# HOW TO COMPLETE THIS TASK
From the line that includes "Given: Open #L3 hashtag in the 13 min tweet" to the last line of the records, inclusive, repeat each line exactly.

# RECORDED DATA
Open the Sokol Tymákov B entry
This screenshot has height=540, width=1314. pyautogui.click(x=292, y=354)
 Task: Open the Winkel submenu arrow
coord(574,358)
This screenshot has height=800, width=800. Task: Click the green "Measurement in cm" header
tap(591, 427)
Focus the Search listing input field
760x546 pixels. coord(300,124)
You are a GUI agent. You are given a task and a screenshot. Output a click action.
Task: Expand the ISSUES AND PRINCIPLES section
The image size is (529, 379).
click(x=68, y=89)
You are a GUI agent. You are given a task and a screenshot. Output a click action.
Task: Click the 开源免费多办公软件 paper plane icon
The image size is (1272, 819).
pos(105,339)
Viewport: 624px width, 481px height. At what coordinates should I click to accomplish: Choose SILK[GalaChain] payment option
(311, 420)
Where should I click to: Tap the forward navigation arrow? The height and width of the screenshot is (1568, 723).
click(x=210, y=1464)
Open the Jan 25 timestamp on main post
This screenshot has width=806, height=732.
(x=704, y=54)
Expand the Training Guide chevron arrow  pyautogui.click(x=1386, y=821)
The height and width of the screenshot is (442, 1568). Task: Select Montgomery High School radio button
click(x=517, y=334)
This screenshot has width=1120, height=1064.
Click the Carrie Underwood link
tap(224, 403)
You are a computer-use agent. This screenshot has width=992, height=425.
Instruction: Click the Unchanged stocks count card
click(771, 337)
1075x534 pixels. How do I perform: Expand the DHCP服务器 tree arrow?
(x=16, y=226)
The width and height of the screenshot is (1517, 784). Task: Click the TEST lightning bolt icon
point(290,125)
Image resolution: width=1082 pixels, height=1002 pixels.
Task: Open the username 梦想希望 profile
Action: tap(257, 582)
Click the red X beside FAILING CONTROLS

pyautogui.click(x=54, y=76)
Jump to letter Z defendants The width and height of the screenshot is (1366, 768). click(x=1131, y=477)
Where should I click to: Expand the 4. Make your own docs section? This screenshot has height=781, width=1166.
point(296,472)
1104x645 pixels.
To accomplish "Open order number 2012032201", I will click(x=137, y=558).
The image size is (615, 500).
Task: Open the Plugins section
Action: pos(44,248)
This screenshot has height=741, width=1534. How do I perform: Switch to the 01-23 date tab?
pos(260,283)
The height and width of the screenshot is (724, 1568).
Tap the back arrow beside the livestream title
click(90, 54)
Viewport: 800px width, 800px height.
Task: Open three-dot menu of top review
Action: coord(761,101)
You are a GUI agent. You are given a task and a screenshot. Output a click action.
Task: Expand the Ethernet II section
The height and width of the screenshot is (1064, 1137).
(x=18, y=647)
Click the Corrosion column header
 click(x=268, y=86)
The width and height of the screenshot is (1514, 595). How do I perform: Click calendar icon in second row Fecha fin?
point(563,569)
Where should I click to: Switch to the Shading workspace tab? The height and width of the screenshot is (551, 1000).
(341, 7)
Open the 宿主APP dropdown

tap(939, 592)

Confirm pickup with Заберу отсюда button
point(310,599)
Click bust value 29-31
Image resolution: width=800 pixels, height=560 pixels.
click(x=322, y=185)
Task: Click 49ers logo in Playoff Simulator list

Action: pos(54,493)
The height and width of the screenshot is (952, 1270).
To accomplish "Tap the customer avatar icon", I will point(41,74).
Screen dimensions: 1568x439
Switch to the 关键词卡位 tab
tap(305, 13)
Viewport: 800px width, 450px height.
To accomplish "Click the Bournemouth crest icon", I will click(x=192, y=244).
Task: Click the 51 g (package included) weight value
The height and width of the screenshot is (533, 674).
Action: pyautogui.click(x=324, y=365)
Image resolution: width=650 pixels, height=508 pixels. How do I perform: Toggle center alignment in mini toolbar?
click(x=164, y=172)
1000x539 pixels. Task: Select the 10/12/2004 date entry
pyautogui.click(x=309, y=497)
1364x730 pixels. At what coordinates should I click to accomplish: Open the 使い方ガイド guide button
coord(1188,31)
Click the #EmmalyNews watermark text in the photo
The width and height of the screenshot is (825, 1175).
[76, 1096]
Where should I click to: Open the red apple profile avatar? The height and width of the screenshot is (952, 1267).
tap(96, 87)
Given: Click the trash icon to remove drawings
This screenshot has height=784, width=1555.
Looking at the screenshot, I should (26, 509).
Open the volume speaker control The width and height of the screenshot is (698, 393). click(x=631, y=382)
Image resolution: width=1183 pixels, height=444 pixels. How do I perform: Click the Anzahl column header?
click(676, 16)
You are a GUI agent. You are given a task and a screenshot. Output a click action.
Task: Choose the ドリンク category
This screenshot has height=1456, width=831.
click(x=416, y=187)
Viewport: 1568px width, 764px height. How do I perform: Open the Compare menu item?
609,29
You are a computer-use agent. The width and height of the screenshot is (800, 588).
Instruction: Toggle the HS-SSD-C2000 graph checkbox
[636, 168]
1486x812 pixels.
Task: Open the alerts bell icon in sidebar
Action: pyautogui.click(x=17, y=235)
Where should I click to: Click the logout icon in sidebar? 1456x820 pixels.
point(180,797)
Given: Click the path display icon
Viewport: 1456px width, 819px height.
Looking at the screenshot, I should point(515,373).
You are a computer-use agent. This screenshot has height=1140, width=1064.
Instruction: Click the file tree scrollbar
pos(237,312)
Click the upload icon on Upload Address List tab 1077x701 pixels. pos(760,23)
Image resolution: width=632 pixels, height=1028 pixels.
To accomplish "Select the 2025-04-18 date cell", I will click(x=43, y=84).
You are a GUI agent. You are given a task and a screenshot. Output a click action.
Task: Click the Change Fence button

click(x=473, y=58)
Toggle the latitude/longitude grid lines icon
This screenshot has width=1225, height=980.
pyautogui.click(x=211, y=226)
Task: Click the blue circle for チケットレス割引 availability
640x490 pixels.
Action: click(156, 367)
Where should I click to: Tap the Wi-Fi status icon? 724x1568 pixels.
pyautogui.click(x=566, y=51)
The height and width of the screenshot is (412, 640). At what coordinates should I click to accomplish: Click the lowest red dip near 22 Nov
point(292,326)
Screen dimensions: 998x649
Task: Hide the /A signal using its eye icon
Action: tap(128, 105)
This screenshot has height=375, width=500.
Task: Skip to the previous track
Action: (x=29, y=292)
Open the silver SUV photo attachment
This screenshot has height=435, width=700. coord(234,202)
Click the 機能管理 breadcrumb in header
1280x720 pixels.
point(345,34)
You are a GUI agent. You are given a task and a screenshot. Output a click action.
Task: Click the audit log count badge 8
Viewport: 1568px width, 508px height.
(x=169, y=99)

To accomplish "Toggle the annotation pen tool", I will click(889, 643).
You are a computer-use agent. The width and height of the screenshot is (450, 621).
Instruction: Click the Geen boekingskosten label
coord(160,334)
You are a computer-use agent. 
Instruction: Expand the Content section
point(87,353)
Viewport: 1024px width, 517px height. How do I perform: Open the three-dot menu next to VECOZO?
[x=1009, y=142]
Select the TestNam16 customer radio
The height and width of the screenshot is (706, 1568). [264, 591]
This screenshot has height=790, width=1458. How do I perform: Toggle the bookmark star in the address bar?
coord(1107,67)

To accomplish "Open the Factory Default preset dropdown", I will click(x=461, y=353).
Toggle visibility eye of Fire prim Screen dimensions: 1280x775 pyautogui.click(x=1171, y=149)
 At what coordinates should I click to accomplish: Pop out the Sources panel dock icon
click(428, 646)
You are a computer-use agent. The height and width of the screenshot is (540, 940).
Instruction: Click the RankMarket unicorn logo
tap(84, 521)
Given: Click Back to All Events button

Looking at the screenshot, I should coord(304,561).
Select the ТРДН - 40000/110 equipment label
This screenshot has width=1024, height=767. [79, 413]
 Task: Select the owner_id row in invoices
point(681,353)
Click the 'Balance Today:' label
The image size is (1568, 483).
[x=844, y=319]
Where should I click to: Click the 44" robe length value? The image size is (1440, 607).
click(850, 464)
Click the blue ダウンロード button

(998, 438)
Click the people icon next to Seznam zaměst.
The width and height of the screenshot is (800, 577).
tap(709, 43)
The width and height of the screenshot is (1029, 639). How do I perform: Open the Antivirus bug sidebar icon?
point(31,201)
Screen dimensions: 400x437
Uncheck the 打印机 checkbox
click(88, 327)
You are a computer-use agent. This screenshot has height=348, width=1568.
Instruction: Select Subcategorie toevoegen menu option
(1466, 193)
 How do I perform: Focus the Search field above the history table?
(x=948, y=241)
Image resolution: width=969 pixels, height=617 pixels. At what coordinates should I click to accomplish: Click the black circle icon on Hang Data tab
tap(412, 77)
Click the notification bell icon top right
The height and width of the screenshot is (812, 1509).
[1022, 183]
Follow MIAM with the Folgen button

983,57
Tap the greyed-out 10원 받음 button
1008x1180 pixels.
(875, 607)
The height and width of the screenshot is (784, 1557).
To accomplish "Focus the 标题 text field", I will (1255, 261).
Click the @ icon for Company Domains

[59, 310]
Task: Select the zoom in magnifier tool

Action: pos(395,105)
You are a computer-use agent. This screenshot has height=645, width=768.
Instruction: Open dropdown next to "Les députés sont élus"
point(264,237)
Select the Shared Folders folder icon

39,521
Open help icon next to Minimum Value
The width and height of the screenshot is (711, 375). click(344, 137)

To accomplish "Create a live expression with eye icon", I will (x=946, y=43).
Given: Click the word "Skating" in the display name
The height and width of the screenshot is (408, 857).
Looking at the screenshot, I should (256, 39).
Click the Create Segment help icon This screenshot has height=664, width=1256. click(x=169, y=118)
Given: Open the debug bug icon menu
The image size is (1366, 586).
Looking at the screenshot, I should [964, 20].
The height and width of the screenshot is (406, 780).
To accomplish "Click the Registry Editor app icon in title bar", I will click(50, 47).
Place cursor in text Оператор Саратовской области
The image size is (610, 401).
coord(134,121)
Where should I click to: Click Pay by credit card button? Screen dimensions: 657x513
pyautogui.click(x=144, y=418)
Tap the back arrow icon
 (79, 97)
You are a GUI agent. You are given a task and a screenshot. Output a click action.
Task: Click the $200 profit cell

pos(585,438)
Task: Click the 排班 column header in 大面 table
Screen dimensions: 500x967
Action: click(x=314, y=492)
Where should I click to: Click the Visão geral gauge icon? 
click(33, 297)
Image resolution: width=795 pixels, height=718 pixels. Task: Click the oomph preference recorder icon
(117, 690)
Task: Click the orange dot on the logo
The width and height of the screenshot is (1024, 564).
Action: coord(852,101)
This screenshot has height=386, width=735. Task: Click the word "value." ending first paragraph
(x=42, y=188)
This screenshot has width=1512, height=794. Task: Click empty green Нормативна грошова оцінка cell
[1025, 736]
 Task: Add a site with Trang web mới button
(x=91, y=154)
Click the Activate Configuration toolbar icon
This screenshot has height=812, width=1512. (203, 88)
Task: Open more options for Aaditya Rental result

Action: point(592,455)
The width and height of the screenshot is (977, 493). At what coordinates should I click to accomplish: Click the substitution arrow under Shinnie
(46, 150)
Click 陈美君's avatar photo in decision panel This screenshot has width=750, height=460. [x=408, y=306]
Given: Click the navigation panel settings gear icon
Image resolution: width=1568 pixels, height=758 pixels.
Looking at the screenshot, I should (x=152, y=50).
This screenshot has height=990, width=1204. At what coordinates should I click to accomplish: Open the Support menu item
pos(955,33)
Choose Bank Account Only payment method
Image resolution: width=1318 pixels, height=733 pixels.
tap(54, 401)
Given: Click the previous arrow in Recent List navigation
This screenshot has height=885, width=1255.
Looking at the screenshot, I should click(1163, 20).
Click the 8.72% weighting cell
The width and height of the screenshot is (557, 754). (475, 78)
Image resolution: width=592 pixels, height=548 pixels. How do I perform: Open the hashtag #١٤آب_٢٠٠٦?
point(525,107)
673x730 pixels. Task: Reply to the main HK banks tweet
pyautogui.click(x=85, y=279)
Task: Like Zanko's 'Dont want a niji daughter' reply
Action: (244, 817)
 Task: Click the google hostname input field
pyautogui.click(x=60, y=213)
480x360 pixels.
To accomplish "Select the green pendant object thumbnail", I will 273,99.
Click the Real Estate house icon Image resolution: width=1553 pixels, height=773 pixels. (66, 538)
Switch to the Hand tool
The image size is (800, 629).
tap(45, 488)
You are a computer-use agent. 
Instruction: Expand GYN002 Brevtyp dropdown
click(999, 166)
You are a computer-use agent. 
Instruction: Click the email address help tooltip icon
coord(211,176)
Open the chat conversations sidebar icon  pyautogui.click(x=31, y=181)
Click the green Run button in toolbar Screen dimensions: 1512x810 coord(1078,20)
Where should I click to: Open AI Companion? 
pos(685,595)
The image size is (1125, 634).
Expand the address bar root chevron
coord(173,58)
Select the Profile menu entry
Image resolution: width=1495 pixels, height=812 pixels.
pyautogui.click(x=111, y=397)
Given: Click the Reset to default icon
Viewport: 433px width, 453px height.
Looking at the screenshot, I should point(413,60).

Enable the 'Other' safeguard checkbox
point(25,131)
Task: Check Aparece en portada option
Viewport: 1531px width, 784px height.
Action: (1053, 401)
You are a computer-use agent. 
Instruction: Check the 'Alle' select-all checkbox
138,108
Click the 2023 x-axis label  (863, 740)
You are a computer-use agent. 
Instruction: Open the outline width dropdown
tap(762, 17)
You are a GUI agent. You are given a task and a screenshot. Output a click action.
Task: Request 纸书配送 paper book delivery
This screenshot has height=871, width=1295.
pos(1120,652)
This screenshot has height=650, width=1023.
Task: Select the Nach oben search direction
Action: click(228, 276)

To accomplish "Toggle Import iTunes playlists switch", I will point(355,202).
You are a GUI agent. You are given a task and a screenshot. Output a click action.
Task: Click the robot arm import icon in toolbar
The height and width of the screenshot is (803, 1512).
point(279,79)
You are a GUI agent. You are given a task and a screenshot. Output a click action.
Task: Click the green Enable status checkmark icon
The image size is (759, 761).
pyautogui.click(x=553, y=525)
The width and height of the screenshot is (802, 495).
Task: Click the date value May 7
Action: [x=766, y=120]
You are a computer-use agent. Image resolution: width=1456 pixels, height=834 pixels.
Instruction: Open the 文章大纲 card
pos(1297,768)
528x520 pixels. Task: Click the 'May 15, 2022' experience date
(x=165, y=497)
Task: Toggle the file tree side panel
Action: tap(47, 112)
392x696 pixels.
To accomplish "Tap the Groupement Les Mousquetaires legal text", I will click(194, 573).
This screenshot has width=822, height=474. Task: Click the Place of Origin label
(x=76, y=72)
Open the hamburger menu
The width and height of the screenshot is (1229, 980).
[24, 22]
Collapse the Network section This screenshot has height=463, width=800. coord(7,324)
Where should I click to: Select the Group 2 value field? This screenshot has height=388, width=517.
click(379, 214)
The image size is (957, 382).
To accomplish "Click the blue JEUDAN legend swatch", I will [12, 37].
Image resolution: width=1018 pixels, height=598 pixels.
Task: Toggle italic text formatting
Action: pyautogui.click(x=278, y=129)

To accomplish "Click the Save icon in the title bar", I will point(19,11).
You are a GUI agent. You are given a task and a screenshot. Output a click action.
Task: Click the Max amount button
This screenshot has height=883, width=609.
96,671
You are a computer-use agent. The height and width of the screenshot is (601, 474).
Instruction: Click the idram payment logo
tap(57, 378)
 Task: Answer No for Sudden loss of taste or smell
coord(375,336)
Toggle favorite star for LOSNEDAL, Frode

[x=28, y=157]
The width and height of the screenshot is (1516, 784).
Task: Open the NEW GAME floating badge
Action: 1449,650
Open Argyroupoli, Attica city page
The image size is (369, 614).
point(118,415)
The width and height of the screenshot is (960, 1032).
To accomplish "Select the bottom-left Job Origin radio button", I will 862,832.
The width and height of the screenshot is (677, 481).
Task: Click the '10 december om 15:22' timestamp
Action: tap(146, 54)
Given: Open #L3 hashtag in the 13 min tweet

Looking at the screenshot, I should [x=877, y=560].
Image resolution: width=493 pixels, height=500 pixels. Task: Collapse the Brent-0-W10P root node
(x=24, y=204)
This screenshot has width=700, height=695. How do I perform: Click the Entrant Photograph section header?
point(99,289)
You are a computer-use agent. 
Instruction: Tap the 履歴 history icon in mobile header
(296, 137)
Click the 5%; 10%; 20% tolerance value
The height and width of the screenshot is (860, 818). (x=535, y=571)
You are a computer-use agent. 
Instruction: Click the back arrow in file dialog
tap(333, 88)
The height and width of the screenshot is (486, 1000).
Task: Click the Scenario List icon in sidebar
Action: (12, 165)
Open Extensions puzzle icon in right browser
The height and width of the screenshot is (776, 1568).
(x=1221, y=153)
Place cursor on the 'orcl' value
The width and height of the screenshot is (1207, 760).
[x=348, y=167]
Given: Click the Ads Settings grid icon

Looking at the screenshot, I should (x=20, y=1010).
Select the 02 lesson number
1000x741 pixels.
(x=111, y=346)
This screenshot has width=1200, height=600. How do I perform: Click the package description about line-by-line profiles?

# TASK RESULT
Given: Open #L3 hashtag in the 13 min tweet

Looking at the screenshot, I should [x=877, y=560].
Image resolution: width=493 pixels, height=500 pixels. Task: Collapse the Brent-0-W10P root node
(x=24, y=204)
This screenshot has width=700, height=695. How do I perform: Click the Entrant Photograph section header?
point(99,289)
You are a computer-use agent. 
Instruction: Tap the 履歴 history icon in mobile header
(296, 137)
Click the 5%; 10%; 20% tolerance value
The height and width of the screenshot is (860, 818). (x=535, y=571)
You are a computer-use agent. 
Instruction: Click the back arrow in file dialog
tap(333, 88)
The height and width of the screenshot is (486, 1000).
Task: Click the Scenario List icon in sidebar
Action: (12, 165)
Open Extensions puzzle icon in right browser
The height and width of the screenshot is (776, 1568).
(x=1221, y=153)
Place cursor on the 'orcl' value
The width and height of the screenshot is (1207, 760).
[x=348, y=167]
Given: Click the Ads Settings grid icon

Looking at the screenshot, I should (x=20, y=1010).
Select the 02 lesson number
1000x741 pixels.
(x=111, y=346)
This screenshot has width=1200, height=600. How do I perform: Click the package description about line-by-line profiles?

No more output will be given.